Skip the pictures and copy all the data that follows exactly.

○ ○ ○ ○ ○

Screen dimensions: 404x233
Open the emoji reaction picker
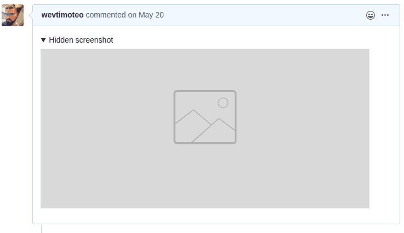point(370,15)
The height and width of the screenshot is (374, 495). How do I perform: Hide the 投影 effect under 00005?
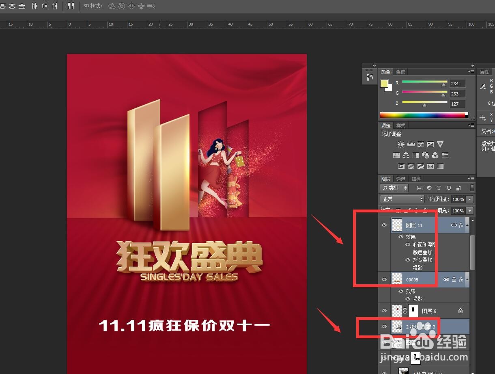pyautogui.click(x=408, y=299)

○ ○ ○ ○ ○

- _Result for this exercise_:
Screen dimensions: 404x233
Open the emoji reaction picker
point(370,15)
The height and width of the screenshot is (374, 495). How do I perform: Hide the 投影 effect under 00005?
pyautogui.click(x=408, y=299)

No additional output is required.